### GIVEN PROBLEM
Can you reproduce the records below word for word, from the line containing "The height and" through the end, leaving out the pictures?

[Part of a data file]
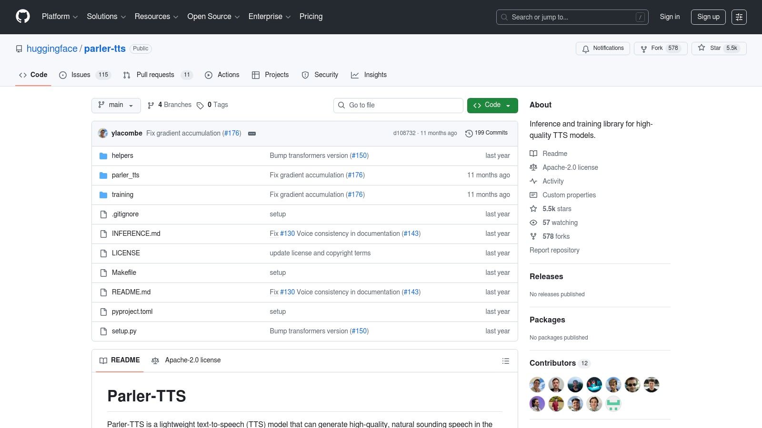Click the fork icon
762x428 pixels.
click(644, 48)
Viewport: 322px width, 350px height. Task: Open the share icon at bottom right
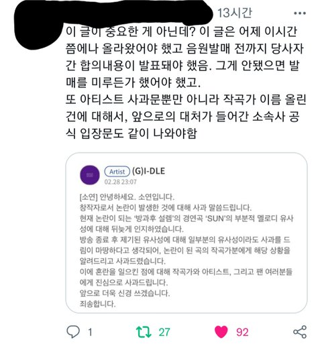pyautogui.click(x=300, y=332)
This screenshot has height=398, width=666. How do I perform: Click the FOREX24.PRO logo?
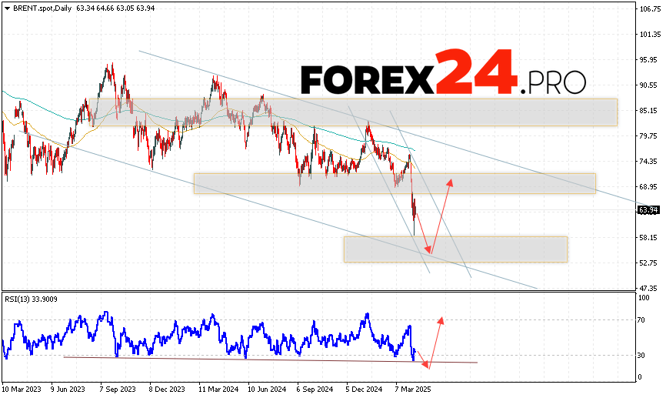[443, 77]
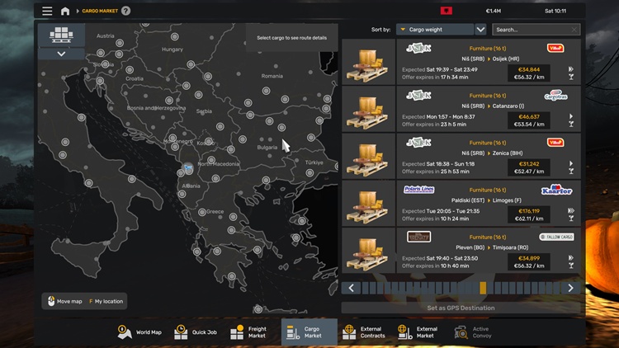Click the cargo pallet filter icon above map
This screenshot has width=619, height=348.
point(62,35)
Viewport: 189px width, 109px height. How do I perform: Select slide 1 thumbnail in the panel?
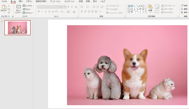(17, 28)
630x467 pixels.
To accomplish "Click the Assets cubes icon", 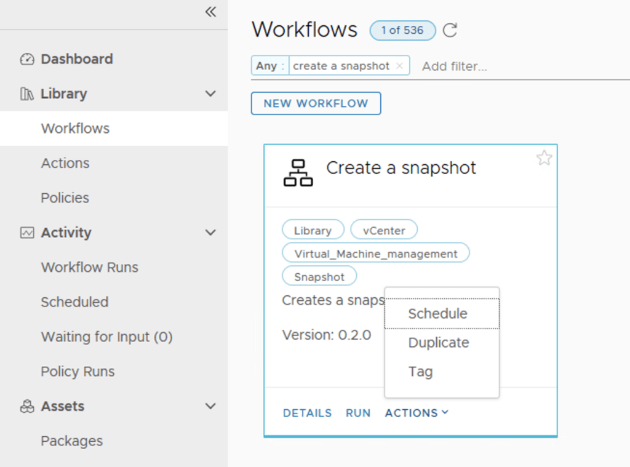I will (x=27, y=407).
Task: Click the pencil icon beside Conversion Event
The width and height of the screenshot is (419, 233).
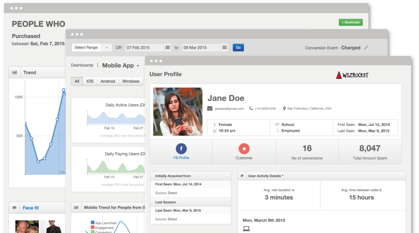Action: [366, 48]
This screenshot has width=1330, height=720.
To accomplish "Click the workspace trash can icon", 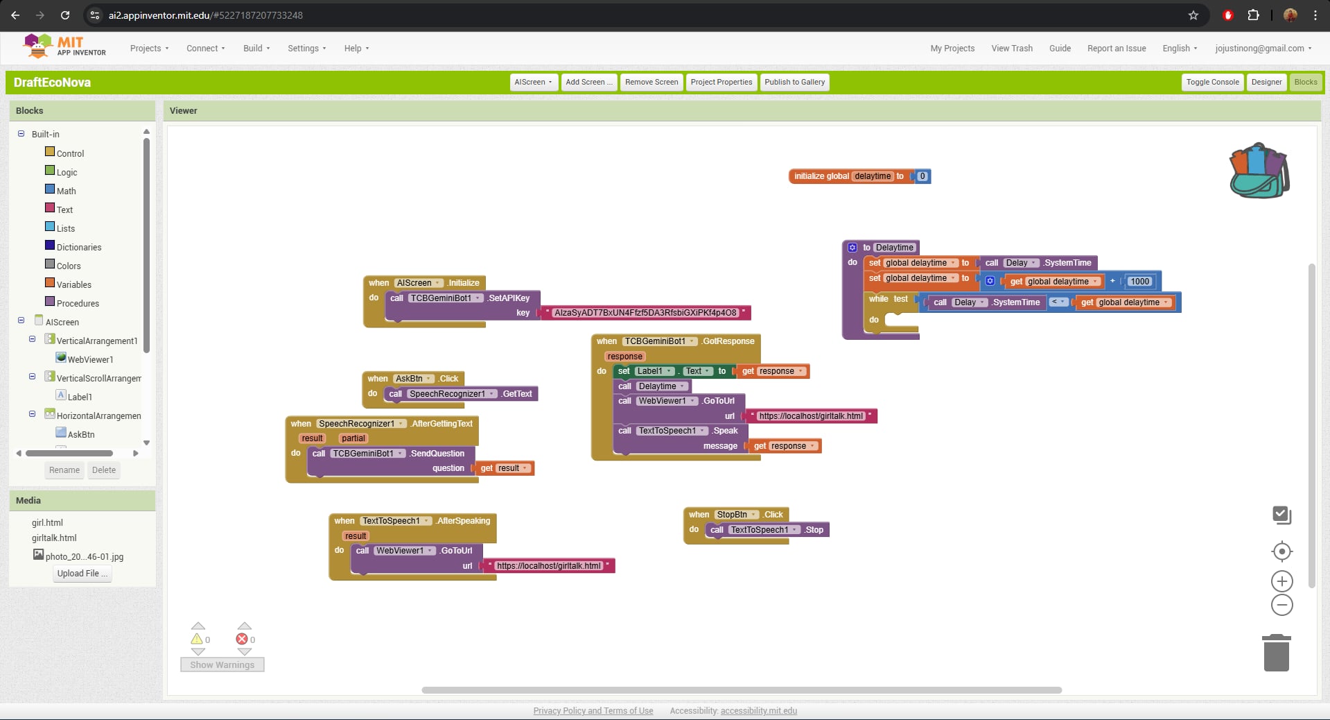I will [x=1276, y=653].
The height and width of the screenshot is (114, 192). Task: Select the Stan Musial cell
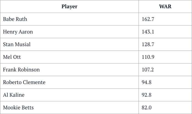click(17, 45)
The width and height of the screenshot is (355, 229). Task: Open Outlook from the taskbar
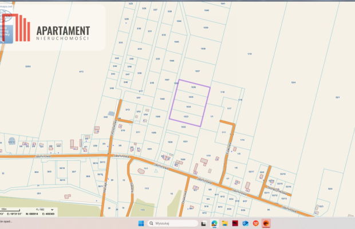(245, 222)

### RESPONSE
The height and width of the screenshot is (114, 192). Task: Select the Stan Musial cell
click(17, 45)
The width and height of the screenshot is (355, 229). Task: Open Outlook from the taskbar
(245, 222)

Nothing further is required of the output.